YOUR ASSIGNMENT —
Repeat only the lines from the one holding "At what coordinates" down to the last line of the listing below, including both of those lines.

MATERIALS PROVIDED —
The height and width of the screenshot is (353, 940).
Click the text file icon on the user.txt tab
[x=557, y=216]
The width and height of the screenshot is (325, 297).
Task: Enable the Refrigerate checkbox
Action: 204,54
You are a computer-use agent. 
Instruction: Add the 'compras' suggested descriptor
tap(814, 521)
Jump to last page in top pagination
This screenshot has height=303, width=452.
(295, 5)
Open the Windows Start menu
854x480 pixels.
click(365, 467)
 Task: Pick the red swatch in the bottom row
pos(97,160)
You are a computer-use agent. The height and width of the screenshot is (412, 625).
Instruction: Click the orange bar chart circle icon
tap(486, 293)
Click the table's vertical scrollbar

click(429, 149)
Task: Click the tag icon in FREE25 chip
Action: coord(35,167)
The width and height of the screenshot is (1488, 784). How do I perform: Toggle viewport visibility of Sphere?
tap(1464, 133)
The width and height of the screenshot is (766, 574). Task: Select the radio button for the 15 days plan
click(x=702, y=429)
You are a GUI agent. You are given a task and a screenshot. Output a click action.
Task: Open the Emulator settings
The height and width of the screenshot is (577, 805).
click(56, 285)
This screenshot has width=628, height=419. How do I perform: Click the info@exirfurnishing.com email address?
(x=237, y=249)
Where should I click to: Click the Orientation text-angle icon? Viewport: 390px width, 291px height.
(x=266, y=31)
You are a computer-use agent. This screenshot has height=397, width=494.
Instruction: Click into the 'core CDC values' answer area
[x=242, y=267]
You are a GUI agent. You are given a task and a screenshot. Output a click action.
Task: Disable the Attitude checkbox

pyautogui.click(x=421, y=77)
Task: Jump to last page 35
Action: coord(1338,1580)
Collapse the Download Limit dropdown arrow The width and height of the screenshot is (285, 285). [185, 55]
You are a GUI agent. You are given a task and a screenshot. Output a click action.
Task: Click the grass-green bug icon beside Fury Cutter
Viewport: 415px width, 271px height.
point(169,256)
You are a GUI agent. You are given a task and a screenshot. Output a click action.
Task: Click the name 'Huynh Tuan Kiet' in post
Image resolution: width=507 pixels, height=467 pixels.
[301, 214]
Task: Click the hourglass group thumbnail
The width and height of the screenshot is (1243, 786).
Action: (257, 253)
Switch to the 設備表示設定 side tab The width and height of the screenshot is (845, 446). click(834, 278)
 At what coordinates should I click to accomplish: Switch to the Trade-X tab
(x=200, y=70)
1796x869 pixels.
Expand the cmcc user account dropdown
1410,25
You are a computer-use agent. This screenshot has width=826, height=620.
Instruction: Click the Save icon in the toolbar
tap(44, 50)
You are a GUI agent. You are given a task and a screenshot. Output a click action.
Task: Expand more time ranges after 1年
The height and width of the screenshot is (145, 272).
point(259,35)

ANSWER TO THIS EXERCISE —
 At what coordinates should I click to accomplish: Switch to the Trade-X tab
(x=200, y=70)
1796x869 pixels.
Expand the cmcc user account dropdown
1410,25
You are a computer-use agent. This screenshot has width=826, height=620.
Instruction: Click the Save icon in the toolbar
tap(44, 50)
You are a GUI agent. You are given a task and a screenshot. Output a click action.
Task: Expand more time ranges after 1年
The height and width of the screenshot is (145, 272).
point(259,35)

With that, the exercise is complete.